Find the eccentricity of the ellipse
(i) whose latus rectum is equal to half of its minor axis
(ii) whose latus rectum is equal to half of its major axis
(iii) if the major axis is three times the minor axis

To solve the problem of finding the eccentricity of the ellipse under the given conditions, we will go through each part step by step. ### Part (i): Latus Rectum is equal to half of its Minor Axis 1. **Understanding the Latus Rectum**: The formula for the latus rectum \( L \) of an ellipse is given by: \[ L = \frac{2B^2}{A} \] where \( A \) is the semi-major axis and \( B \) is the semi-minor axis. 2. **Minor Axis**: The length of the minor axis is \( 2B \).
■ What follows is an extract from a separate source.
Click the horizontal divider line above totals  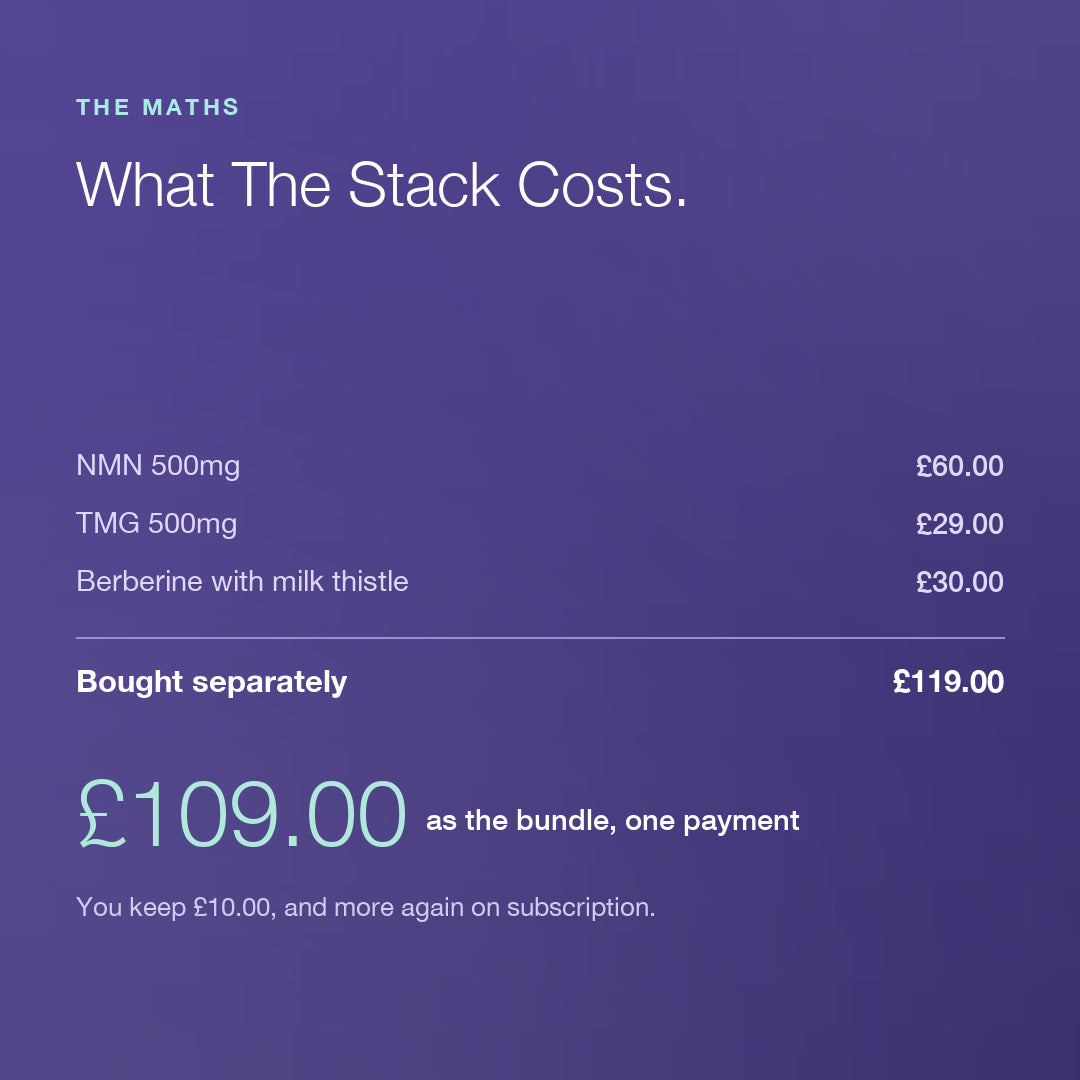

Therefore, half of the minor axis is: \[ \text{Half of Minor Axis} = \frac{1}{2} \times 2B = B \] 3. **Setting up the equation**: According to the problem, the latus rectum is equal to half of the minor axis: \[ \frac{2B^2}{A} = B \] 4. **Solving for A**: Rearranging the equation gives: \[ 2B^2 = AB \implies A = 2B \] 5. **Finding Eccentricity**: The eccentricity \( e \) of an ellipse is given by the formula: \[ e = \sqrt{1 - \frac{B^2}{A^2}} \] Substituting \( A = 2B \): \[ e = \sqrt{1 - \frac{B^2}{(2B)^2}} = \sqrt{1 - \frac{B^2}{4B^2}} = \sqrt{1 - \frac{1}{4}} = \sqrt{\frac{3}{4}} = \frac{\sqrt{3}}{2} \] ### Part (ii): Latus Rectum is equal to half of its Major Axis 1. **Setting up the equation**: The length of the major axis is \( 2A \), so half of the major axis is: \[ \text{Half of Major Axis} = \frac{1}{2} \times 2A = A \] According to the problem: \[ \frac{2B^2}{A} = A \] 2. **Solving for A**: Rearranging the equation gives: \[ 2B^2 = A^2 \implies A^2 = 2B^2 \] 3. **Finding Eccentricity**: Using the eccentricity formula: \[ e = \sqrt{1 - \frac{B^2}{A^2}} = \sqrt{1 - \frac{B^2}{2B^2}} = \sqrt{1 - \frac{1}{2}} = \sqrt{\frac{1}{2}} = \frac{1}{\sqrt{2}} \] ### Part (iii): Major Axis is three times the Minor Axis 1. **Setting up the relationship**: Given that the major axis is three times the minor axis: \[ 2A = 3 \times 2B \implies A = 3B \] 2. **Finding Eccentricity**: Using the eccentricity formula: \[ e = \sqrt{1 - \frac{B^2}{A^2}} = \sqrt{1 - \frac{B^2}{(3B)^2}} = \sqrt{1 - \frac{B^2}{9B^2}} = \sqrt{1 - \frac{1}{9}} = \sqrt{\frac{8}{9}} = \frac{2\sqrt{2}}{3} \] ### Summary of Results - (i) Eccentricity \( e = \frac{\sqrt{3}}{2} \) - (ii) Eccentricity \( e = \frac{1}{\sqrt{2}} \) - (iii) Eccentricity \( e = \frac{2\sqrt{2}}{3} \)